==== RECORDS SHOWN

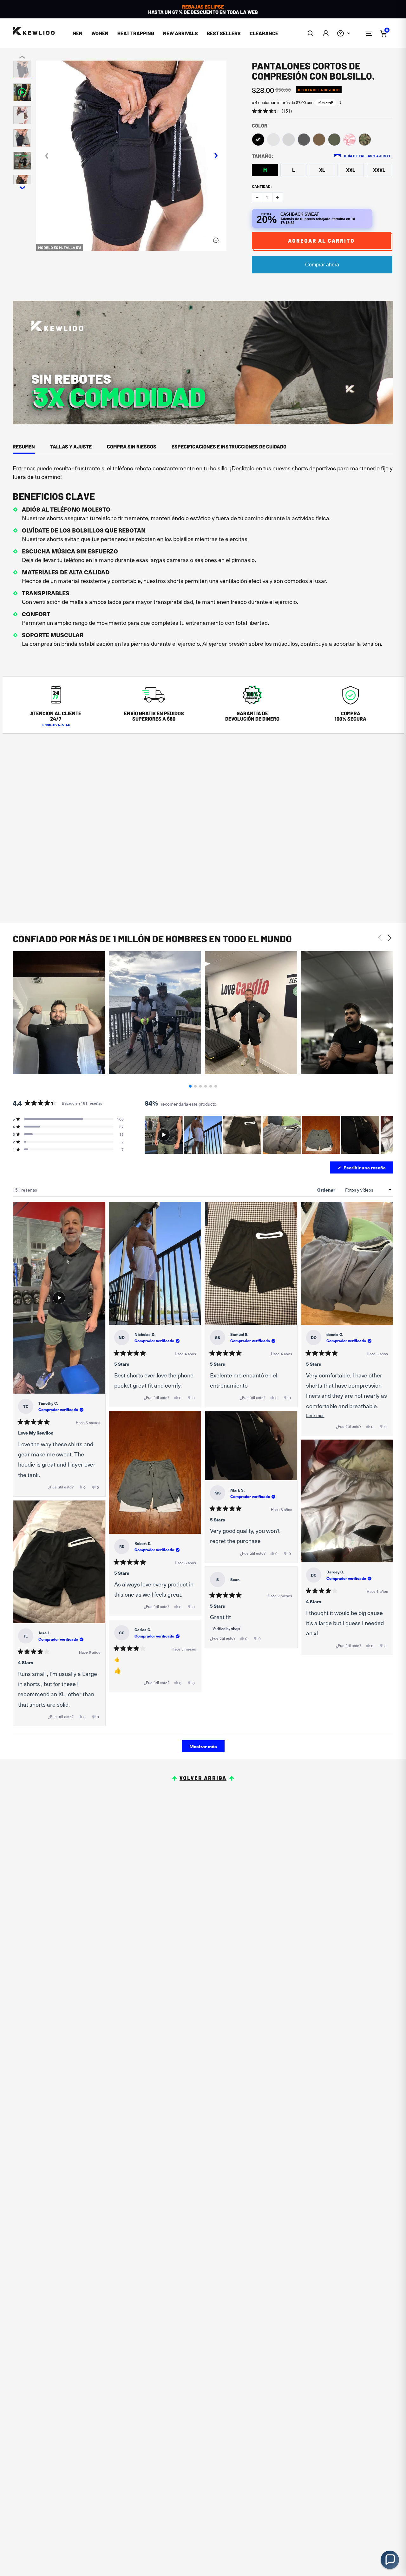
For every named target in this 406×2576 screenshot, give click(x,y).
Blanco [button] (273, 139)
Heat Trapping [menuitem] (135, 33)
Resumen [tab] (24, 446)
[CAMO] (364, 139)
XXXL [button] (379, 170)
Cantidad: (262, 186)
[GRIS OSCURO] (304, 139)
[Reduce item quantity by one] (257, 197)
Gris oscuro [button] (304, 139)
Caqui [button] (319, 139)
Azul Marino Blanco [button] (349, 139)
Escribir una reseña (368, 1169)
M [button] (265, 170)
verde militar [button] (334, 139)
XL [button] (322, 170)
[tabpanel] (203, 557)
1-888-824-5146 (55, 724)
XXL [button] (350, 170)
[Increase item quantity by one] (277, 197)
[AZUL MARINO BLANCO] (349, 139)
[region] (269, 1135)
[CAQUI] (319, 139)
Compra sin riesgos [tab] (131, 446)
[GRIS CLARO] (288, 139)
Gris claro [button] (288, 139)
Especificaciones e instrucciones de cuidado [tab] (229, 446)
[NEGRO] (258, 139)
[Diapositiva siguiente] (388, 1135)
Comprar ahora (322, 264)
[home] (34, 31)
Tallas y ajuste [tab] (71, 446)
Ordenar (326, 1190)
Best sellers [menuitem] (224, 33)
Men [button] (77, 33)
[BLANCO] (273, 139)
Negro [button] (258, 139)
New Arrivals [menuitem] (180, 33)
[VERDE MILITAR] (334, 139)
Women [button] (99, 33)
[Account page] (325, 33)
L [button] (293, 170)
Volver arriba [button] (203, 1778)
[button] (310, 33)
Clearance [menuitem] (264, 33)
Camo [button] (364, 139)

========
==== RECORDS SHOWN

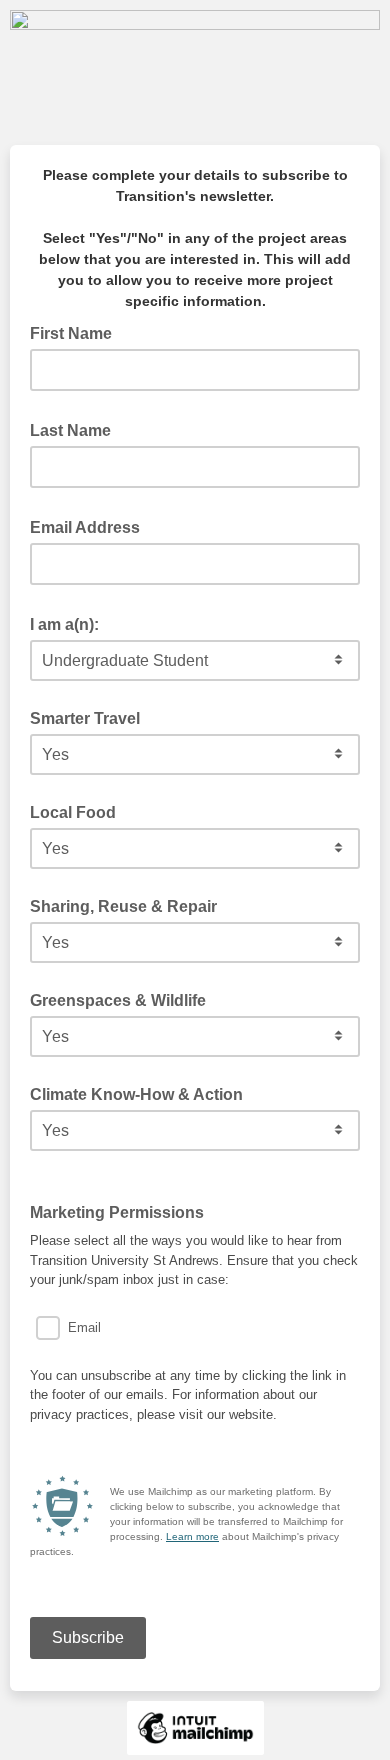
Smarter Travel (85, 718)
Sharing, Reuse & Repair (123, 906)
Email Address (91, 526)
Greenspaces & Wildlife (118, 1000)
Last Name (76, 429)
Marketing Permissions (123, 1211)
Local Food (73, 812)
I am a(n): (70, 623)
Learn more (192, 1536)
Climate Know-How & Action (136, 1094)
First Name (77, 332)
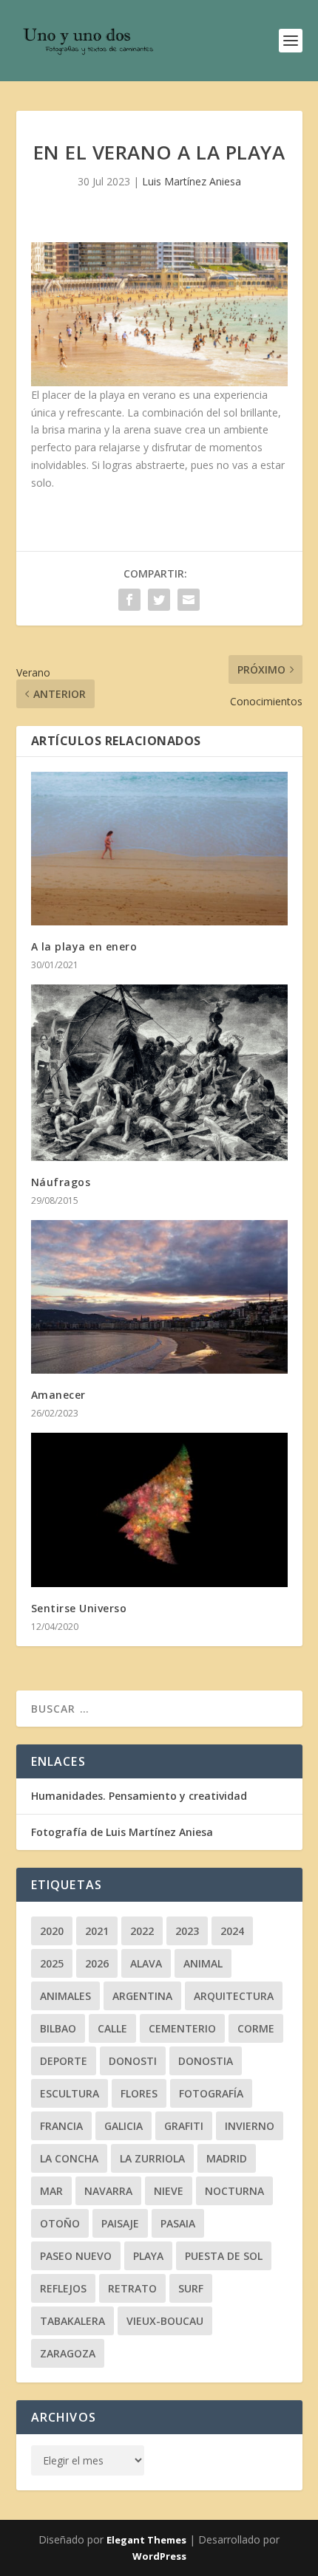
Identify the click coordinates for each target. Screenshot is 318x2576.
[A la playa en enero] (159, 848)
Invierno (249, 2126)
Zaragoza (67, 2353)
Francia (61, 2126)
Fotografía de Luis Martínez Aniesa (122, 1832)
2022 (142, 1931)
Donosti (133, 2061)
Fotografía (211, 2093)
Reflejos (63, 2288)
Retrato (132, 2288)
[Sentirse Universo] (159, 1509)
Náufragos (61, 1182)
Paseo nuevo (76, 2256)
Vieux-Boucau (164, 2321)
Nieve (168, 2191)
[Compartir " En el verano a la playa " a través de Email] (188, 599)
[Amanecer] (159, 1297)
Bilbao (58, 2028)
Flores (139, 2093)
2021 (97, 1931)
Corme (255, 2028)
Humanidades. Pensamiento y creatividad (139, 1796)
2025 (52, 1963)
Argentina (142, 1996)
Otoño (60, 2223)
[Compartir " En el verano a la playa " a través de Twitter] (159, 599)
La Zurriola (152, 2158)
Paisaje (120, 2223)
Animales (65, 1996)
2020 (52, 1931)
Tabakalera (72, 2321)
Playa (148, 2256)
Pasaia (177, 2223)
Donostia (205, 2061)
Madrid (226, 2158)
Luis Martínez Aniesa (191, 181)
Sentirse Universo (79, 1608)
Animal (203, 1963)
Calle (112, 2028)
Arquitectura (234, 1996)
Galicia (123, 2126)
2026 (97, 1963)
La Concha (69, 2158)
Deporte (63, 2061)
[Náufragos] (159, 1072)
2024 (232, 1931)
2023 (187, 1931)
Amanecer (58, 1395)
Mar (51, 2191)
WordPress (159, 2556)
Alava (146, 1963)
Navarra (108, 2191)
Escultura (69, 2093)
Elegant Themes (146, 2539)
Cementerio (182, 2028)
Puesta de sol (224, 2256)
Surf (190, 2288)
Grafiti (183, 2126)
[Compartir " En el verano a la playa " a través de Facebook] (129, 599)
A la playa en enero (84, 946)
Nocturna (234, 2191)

========
==== RECORDS SHOWN

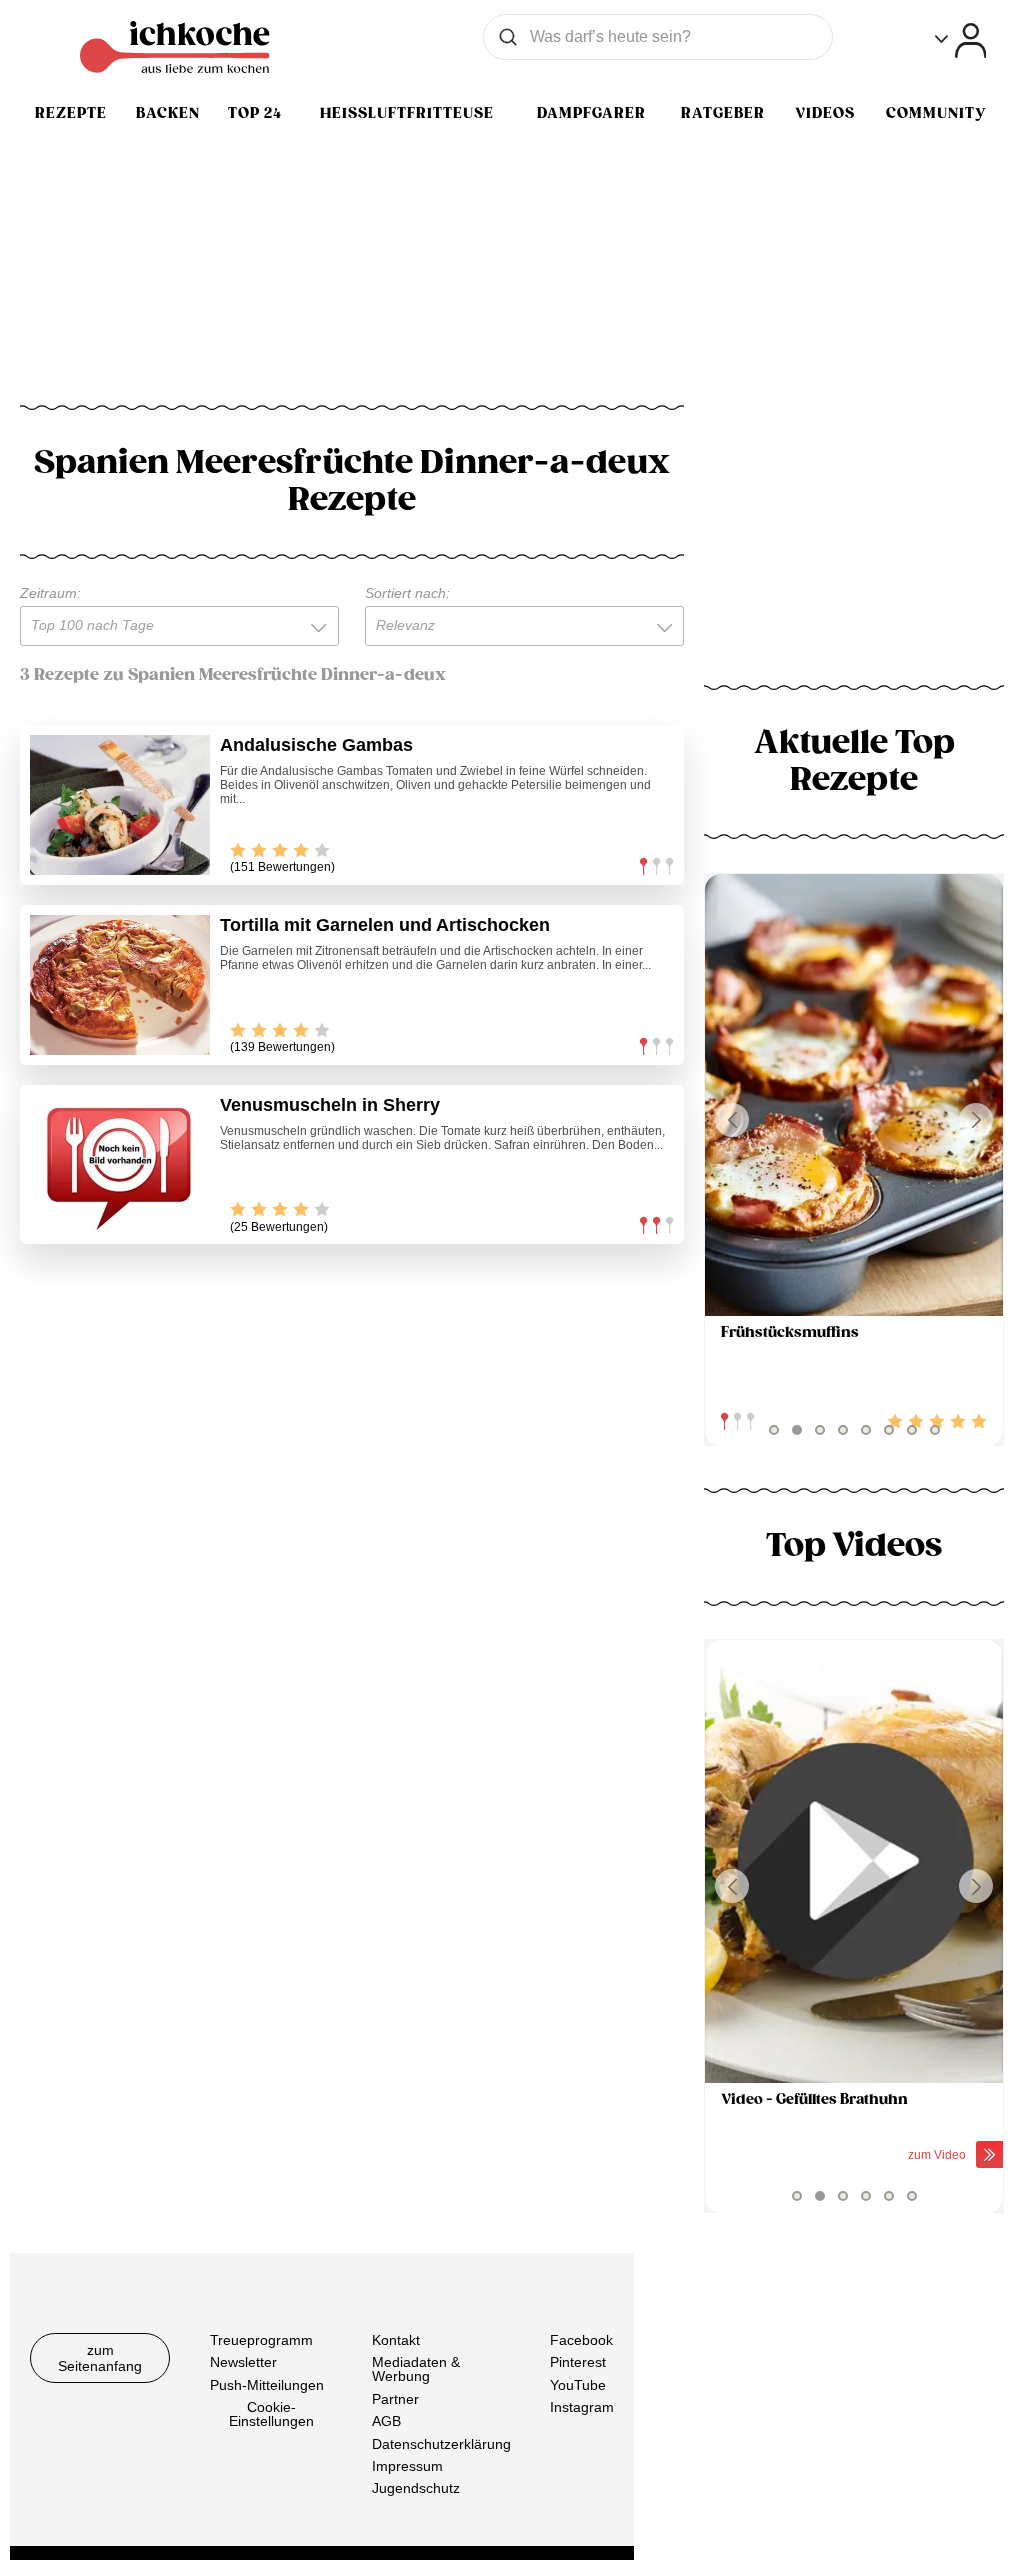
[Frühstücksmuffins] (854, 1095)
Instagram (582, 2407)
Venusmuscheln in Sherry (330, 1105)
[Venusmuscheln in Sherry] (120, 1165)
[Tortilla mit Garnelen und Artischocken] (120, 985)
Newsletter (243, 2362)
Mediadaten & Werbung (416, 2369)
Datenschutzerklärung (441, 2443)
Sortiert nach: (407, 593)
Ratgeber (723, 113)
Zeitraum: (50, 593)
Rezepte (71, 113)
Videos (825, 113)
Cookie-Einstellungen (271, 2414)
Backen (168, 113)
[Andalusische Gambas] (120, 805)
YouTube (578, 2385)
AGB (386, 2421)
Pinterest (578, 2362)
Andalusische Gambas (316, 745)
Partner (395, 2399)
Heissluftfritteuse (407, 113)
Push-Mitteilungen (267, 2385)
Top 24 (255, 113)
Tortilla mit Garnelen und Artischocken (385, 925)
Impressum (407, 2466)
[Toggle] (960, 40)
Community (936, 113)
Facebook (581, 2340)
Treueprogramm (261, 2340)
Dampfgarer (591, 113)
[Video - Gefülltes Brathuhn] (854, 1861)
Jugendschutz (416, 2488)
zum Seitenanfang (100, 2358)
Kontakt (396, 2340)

========

_TASK TO COMPLETE_
Your task is to retype the entries verbatim, starting with the line that holds "For every named" and stopping after the line that holds "Best sellers [menuitem] (224, 33)".

_ANSWER FOR THIS EXERCISE_
For every named target in this 406×2576 screenshot, give click(x,y).
Blanco [button] (273, 139)
Heat Trapping [menuitem] (135, 33)
Resumen [tab] (24, 446)
[CAMO] (364, 139)
XXXL [button] (379, 170)
Cantidad: (262, 186)
[GRIS OSCURO] (304, 139)
[Reduce item quantity by one] (257, 197)
Gris oscuro [button] (304, 139)
Caqui [button] (319, 139)
Azul Marino Blanco [button] (349, 139)
Escribir una reseña (368, 1169)
M [button] (265, 170)
verde militar [button] (334, 139)
XL [button] (322, 170)
[tabpanel] (203, 557)
1-888-824-5146 (55, 724)
XXL [button] (350, 170)
[Increase item quantity by one] (277, 197)
[AZUL MARINO BLANCO] (349, 139)
[region] (269, 1135)
[CAQUI] (319, 139)
Compra sin riesgos [tab] (131, 446)
[GRIS CLARO] (288, 139)
Gris claro [button] (288, 139)
Especificaciones e instrucciones de cuidado [tab] (229, 446)
[NEGRO] (258, 139)
[Diapositiva siguiente] (388, 1135)
Comprar ahora (322, 264)
[home] (34, 31)
Tallas y ajuste [tab] (71, 446)
Ordenar (326, 1190)
Best sellers [menuitem] (224, 33)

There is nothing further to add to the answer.